Iran says it has military might to deter attack

TEHRAN, IRAN - Iran has the military might to deter attacks against it, Defense Minister Ali Shamkhani said, after President Bush said he would not rule out military force against Iran over its nuclear program.

"We are able to say that we have strength such that no country can attack us because they do not have precise information about our military capabilities due to our ability to implement flexible strategies," the semi-official Mehr news agency quoted Shamkhani as saying recently.

"We can claim that we have rapidly produced equipment that has resulted in the greatest deterrent," he said, without elaborating.

In October, Iran announced successful trials of its Shahab-3 ballistic missile with a range of 1,250 miles, putting parts of Europe, as well as Israel and U.S. bases in the Gulf, within reach.

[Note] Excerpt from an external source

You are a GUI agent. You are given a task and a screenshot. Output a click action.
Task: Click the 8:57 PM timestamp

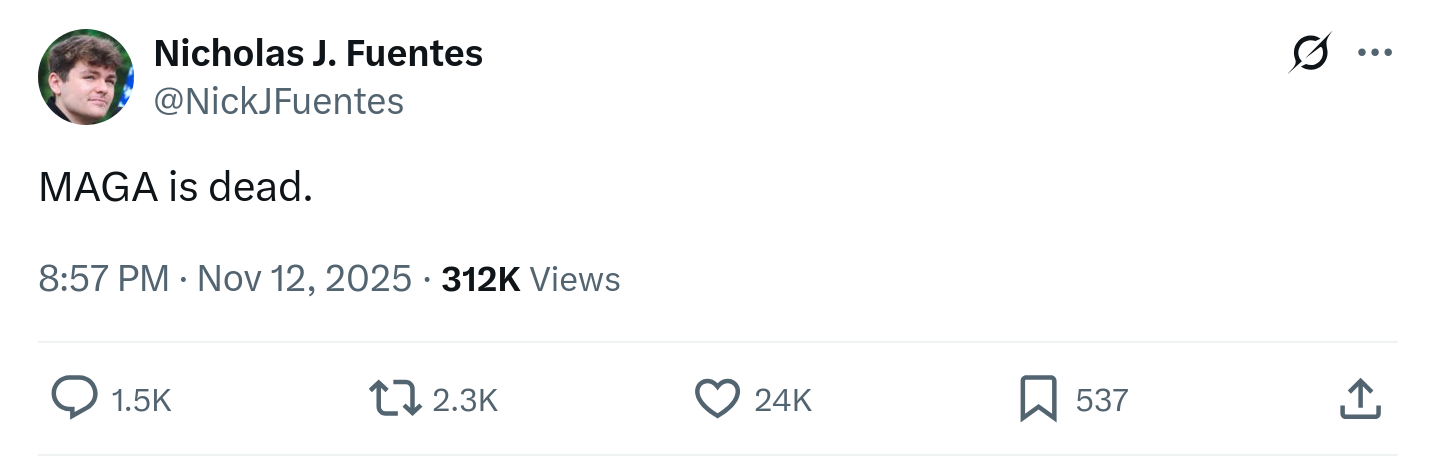point(103,279)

Bush said Washington would not rule out military action against Iran - which he has labeled as part of an "axis of evil" alongside Iraq and North Korea - if it was not more forthcoming about its suspected nuclear weapons program.

Washington accuses Tehran of trying to acquire nuclear weapons. Iran says its nuclear program is aimed solely at producing electricity.

The United States has toppled regimes in Iran's neighbors Afghanistan and Iraq since the Sept. 11 attacks in 2001.

"Iran has no fear of foreign enemies' threats... as they are very well aware that the Islamic Republic is not a place for adventurism," the ISNA student news agency quoted influential former President Akbar Hashemi Rafsanjani as saying.

Bush's comments followed an article in the New Yorker magazine recently which said U.S. commando units were conducting secret reconnaissance missions inside Iran to identify hidden nuclear and chemical sites for possible strikes.

Pentagon officials have said the New Yorker report was "riddled with errors."